Pulsefy · YahKazo · Mar 24, 2026 · Mar 29, 2026
diff --git a/app/onchain/contracts/aid_escrow/README.md b/app/onchain/contracts/aid_escrow/README.md
@@ -0,0 +1,250 @@
+# aid_escrow — Soroban Smart Contract
+
+A Soroban smart contract that implements a **pool-based aid escrow** on the Stellar network. NGOs and distributors fund a shared token pool, create claimable packages for individual recipients, and recipients (or admins) redeem them on-chain. Every state change is recorded as an immutable ledger event.
+
+---
+
+## How It Works
+
+```
+Funder ──fund()──► Contract Pool
+                        │
+Operator ──create_package()──► Package (Created, funds locked)

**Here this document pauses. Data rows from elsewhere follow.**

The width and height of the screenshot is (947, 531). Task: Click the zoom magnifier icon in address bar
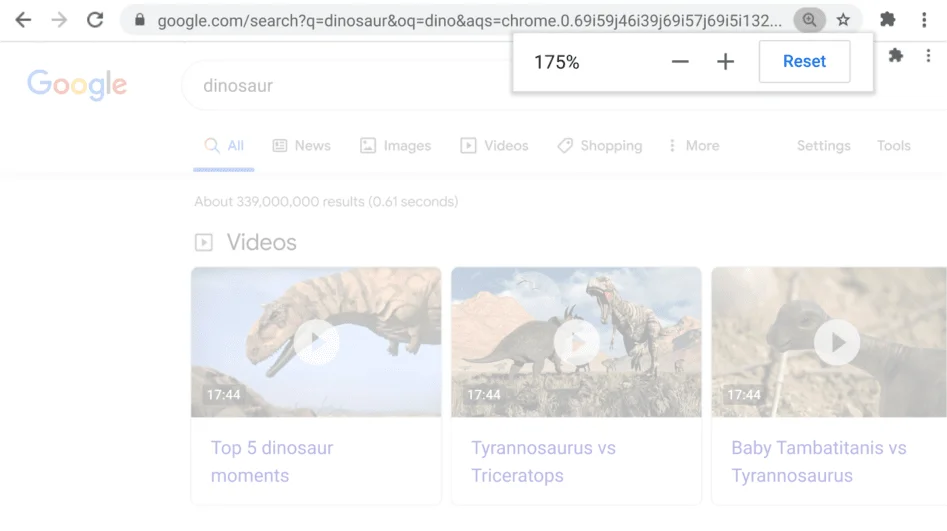pos(809,20)
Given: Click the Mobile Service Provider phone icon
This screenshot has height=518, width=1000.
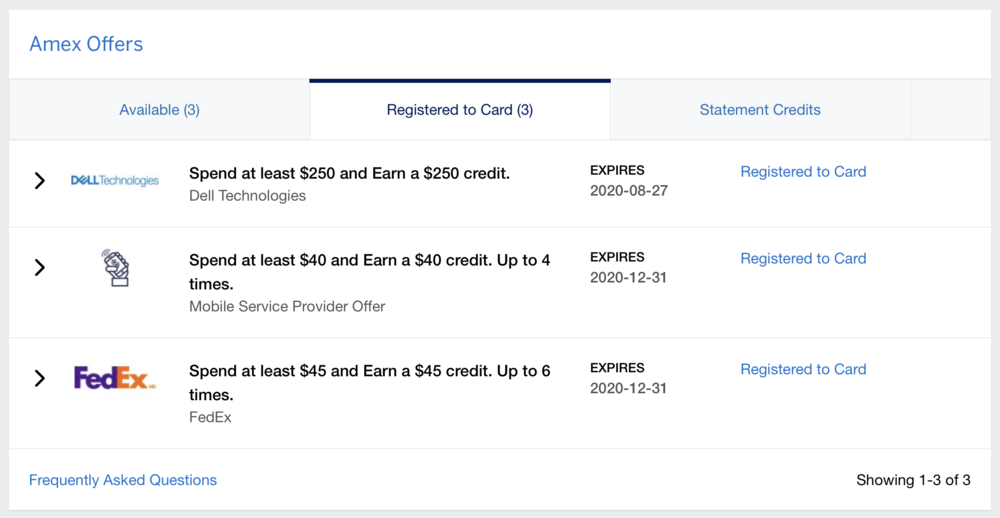Looking at the screenshot, I should [116, 268].
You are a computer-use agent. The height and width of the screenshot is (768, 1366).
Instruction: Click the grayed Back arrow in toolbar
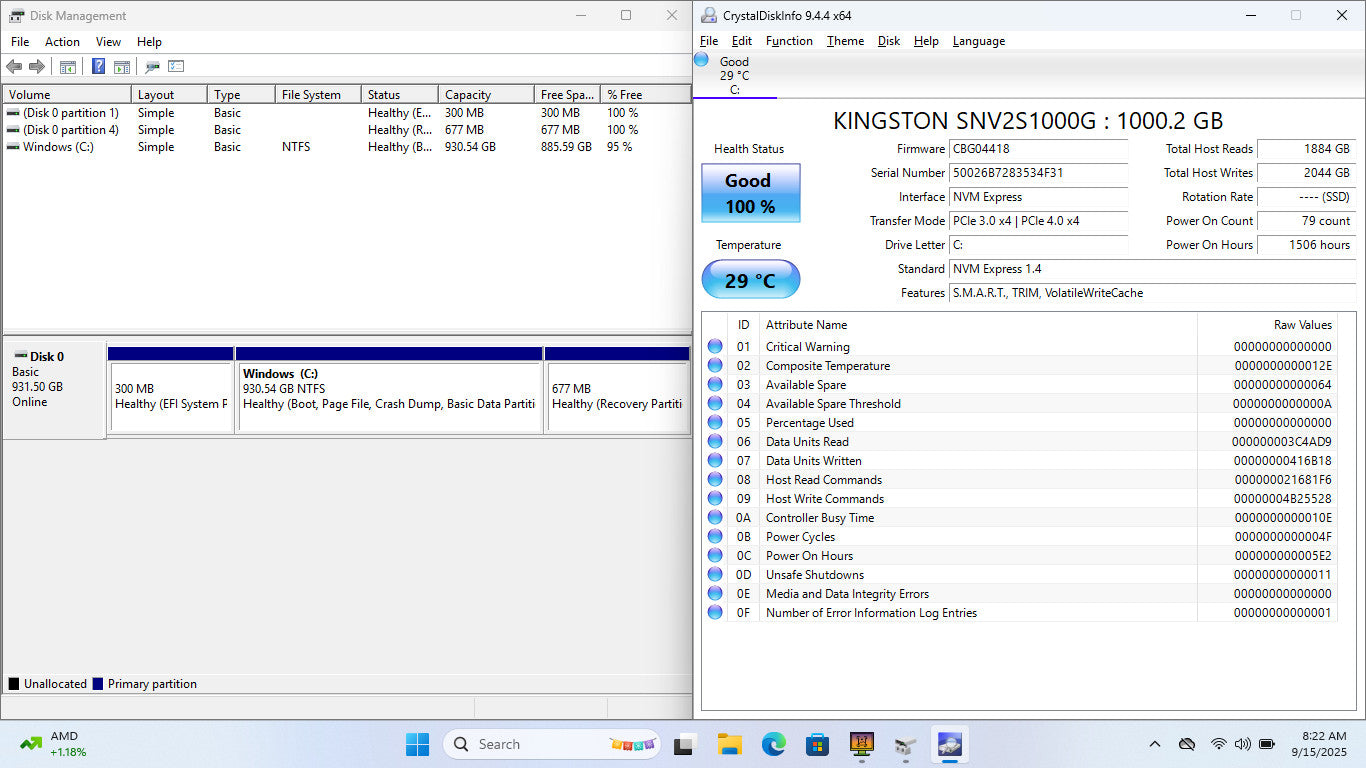point(14,67)
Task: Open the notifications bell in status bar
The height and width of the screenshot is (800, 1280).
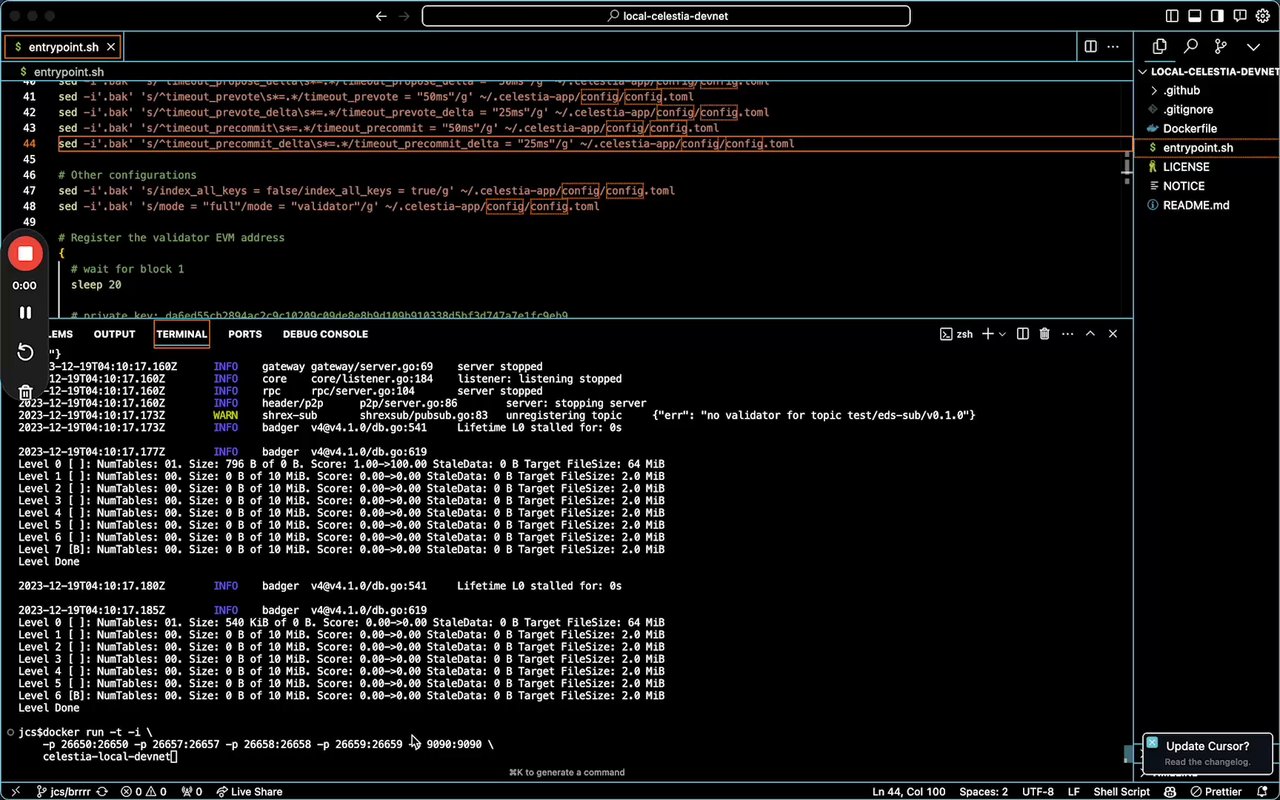Action: tap(1263, 791)
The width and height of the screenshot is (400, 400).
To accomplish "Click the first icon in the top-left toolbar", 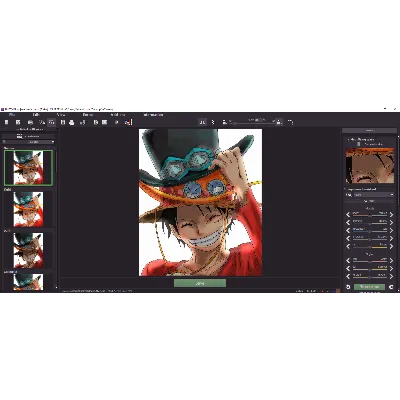I will 6,122.
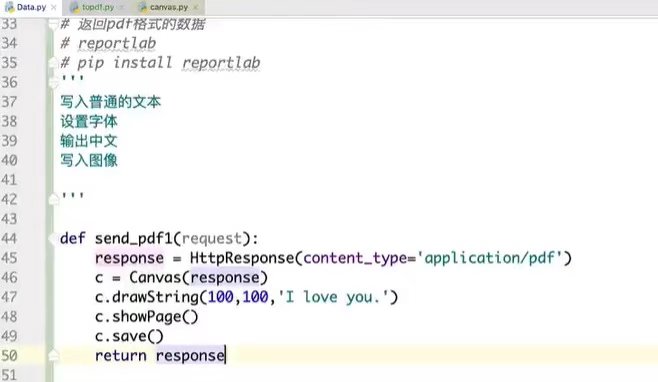Click the underlined reportlab word on line 34

(117, 44)
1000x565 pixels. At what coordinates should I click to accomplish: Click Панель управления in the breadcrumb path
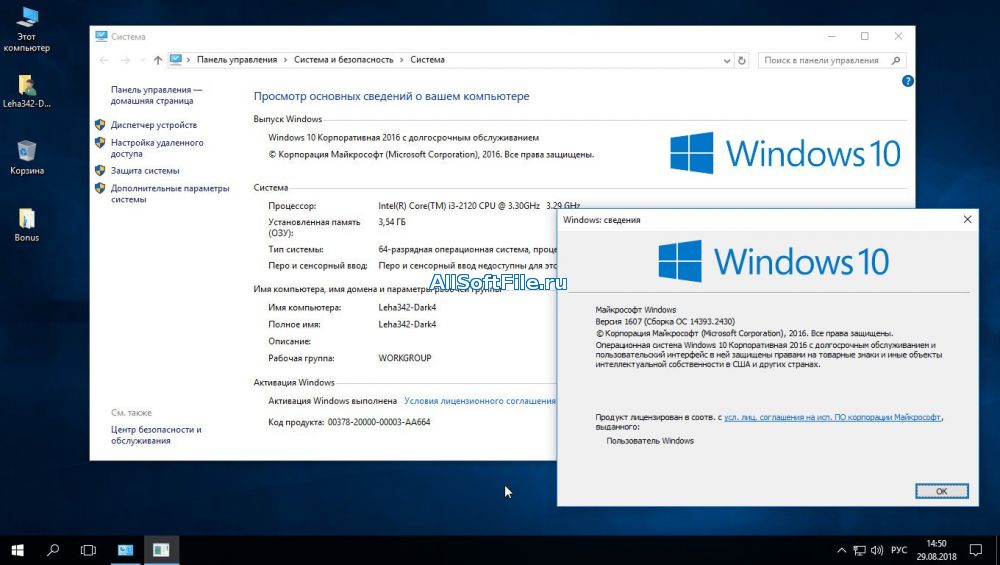pos(237,60)
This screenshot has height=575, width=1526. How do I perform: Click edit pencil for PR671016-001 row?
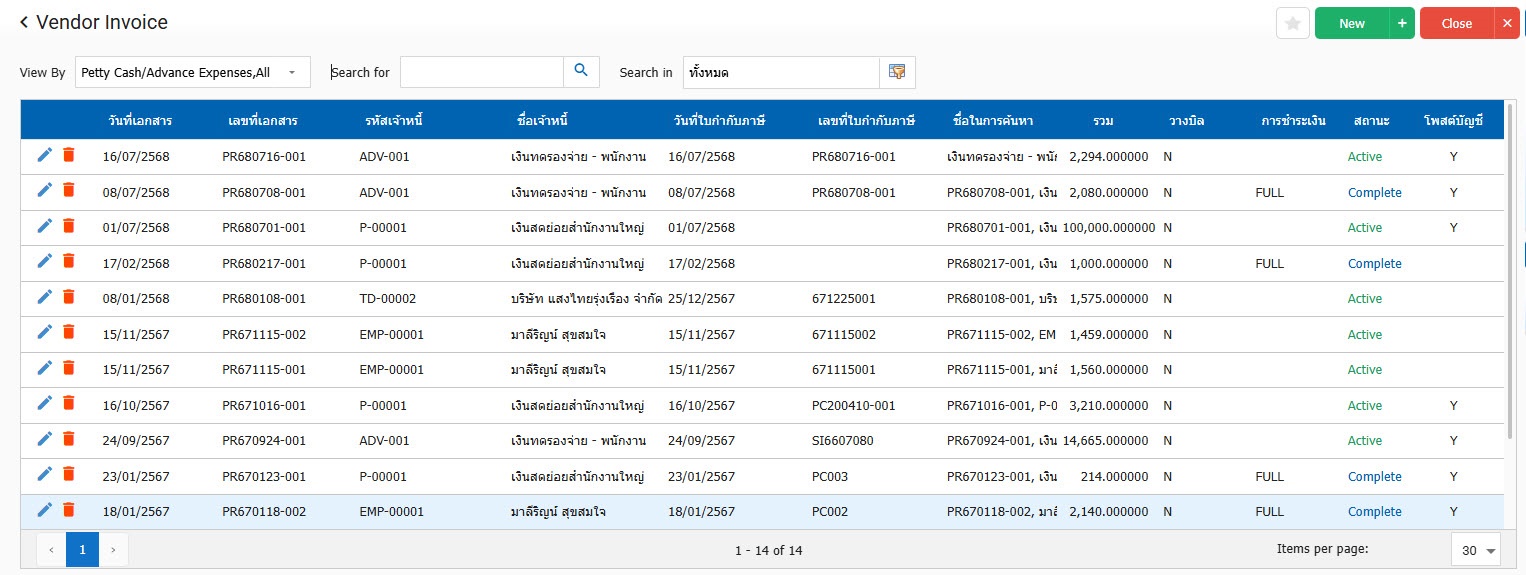44,404
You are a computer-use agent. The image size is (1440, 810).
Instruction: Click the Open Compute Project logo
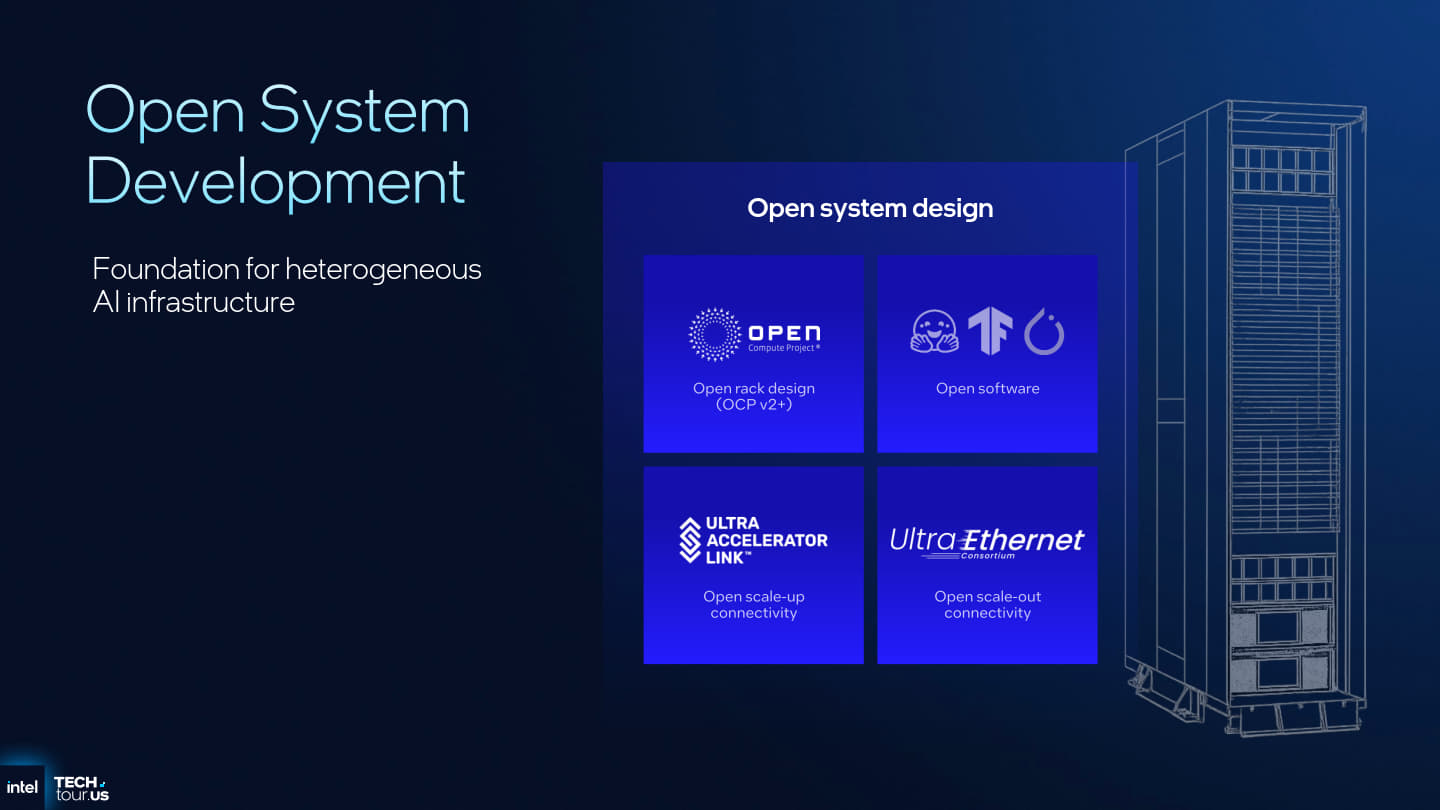pos(754,334)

+                        │
+Recipient ──claim()──► Package (Claimed, funds transferred)
+```
+
+1. A funder calls `fund()` to deposit tokens into the contract.
+2. An admin or distributor calls `create_package()` (or `batch_create_packages()`) to lock a portion of the pool for a specific recipient.
+3. The recipient calls `claim()` to receive their tokens. Alternatively, the admin can push funds via `disburse()`.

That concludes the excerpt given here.